● **Exercise materials**
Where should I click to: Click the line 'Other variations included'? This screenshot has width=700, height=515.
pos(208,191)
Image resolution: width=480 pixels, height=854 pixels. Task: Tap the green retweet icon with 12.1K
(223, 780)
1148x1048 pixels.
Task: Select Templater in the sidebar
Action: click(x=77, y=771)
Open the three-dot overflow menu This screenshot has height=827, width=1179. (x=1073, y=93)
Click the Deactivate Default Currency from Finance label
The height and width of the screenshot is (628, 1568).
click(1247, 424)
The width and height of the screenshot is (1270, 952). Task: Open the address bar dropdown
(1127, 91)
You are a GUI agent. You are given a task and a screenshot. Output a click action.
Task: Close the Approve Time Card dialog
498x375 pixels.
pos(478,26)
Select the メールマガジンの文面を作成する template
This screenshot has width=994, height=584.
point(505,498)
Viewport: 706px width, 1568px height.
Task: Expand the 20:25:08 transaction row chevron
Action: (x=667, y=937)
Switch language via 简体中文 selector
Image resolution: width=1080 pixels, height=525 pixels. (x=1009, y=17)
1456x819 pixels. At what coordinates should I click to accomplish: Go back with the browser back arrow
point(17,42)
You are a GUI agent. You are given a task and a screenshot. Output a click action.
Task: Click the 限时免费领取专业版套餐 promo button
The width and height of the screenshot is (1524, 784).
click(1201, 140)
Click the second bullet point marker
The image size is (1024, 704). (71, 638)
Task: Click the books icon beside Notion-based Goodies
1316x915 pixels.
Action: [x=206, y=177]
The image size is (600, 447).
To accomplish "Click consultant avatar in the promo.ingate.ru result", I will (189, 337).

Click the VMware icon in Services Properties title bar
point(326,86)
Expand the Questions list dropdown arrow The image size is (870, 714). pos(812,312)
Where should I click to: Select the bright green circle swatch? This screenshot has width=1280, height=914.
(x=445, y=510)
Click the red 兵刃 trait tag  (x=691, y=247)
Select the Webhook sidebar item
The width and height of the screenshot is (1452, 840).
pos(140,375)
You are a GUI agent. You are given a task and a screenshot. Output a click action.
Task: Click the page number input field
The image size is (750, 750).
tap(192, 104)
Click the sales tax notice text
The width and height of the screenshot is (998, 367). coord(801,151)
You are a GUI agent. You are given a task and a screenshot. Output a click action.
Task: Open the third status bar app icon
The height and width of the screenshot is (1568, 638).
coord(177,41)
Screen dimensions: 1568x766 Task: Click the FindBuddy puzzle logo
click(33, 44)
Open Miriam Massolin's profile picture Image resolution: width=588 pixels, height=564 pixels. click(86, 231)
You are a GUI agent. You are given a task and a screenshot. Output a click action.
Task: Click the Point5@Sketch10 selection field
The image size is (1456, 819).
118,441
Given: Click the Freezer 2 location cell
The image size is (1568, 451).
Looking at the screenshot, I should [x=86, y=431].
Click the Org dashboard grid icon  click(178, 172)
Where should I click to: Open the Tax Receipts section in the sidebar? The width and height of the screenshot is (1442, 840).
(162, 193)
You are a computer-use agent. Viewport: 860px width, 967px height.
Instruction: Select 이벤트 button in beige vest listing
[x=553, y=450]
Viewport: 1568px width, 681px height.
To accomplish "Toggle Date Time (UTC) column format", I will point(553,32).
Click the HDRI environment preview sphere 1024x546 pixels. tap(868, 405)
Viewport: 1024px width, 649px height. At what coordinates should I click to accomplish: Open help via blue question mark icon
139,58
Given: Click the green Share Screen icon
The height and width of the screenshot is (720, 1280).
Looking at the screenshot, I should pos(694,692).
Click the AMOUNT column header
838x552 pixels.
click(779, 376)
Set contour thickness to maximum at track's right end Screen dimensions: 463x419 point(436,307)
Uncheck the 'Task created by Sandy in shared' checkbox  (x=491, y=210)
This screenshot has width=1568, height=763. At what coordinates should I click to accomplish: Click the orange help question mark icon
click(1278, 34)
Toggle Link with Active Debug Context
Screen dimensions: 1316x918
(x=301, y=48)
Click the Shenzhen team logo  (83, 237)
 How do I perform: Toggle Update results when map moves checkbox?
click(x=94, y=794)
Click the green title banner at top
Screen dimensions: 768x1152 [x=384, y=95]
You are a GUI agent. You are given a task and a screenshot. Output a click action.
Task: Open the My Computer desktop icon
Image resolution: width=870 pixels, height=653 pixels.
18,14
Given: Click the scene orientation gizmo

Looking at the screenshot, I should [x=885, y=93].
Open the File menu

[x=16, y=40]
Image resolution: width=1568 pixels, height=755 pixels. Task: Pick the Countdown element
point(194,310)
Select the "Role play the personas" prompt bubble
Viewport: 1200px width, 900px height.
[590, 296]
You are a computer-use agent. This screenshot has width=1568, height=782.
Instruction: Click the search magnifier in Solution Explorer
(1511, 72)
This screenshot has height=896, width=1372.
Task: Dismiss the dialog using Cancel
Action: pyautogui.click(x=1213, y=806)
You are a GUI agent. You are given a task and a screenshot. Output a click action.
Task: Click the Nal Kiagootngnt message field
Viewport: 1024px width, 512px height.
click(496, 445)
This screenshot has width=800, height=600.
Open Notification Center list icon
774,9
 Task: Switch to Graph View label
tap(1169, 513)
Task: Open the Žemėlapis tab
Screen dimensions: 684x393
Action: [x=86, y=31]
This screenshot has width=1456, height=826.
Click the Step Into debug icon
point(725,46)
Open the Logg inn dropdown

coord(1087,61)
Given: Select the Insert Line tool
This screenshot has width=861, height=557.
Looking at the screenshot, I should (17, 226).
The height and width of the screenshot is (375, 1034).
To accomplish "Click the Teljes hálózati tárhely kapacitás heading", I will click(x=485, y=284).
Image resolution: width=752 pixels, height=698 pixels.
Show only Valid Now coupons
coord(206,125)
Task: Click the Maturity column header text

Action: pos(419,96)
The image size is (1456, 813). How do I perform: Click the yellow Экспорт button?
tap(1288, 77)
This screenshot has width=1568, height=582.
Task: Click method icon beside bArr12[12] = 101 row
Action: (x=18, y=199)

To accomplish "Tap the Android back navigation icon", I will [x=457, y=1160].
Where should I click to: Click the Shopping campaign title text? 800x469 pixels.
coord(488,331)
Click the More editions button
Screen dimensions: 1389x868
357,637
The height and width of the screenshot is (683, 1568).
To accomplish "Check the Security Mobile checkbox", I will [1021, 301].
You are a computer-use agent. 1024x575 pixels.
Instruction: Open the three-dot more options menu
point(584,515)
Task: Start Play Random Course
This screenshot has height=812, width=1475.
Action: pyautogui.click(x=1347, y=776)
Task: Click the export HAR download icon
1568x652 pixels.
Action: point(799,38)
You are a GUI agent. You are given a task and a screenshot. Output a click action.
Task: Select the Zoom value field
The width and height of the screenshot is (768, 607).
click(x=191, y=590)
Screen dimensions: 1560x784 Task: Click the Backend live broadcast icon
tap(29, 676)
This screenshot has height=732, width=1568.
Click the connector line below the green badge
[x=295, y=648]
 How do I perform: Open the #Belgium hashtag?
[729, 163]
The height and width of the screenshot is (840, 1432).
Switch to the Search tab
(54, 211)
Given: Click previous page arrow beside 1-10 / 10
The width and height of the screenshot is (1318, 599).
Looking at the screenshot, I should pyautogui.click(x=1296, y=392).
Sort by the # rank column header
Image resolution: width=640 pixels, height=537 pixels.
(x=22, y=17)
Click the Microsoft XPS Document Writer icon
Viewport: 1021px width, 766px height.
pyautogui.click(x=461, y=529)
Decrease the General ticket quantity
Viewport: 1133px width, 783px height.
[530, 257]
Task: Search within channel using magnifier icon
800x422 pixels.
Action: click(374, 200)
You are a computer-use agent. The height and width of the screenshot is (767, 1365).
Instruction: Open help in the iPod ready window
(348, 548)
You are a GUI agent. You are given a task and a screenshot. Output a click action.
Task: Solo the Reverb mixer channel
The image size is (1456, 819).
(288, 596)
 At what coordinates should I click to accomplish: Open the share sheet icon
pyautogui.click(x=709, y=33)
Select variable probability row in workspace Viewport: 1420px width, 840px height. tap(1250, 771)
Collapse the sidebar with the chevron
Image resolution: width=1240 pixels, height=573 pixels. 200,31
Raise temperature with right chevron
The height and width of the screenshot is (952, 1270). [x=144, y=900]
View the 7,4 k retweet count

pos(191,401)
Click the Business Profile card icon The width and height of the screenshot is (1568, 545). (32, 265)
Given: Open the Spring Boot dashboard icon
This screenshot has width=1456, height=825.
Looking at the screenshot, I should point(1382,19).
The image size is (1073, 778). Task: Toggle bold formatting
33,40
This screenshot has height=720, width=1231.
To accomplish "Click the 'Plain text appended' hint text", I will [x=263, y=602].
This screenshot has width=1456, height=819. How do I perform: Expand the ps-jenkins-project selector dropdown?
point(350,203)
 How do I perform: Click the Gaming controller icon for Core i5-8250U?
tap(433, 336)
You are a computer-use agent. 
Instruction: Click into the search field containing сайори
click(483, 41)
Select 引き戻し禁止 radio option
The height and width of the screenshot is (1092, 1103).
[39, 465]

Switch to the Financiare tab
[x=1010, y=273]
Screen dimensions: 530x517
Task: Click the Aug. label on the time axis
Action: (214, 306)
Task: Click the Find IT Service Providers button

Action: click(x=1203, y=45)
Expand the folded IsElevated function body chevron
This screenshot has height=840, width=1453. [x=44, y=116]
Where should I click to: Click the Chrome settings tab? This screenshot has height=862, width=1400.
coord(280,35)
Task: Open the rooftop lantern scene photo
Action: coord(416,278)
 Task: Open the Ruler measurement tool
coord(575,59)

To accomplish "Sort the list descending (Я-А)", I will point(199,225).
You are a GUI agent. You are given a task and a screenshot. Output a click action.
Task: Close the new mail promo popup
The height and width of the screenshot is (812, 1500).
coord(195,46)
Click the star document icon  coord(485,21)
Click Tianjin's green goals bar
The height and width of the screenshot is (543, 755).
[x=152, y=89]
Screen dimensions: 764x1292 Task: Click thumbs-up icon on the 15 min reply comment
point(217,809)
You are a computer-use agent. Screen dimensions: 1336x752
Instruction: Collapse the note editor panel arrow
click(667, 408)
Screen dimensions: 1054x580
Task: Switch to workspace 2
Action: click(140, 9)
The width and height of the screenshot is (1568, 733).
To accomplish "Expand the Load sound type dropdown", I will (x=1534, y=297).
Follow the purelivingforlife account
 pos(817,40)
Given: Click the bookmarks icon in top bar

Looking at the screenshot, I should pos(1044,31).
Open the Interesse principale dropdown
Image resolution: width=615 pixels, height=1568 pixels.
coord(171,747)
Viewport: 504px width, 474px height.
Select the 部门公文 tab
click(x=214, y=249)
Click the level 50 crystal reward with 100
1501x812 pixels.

● **Request**
Which lines in the records above contain the word "header"? Pick out each of them and copy it in full.

● **Expected output**
Click the AMOUNT column header
Task: Click the Maturity column header text
Sort by the # rank column header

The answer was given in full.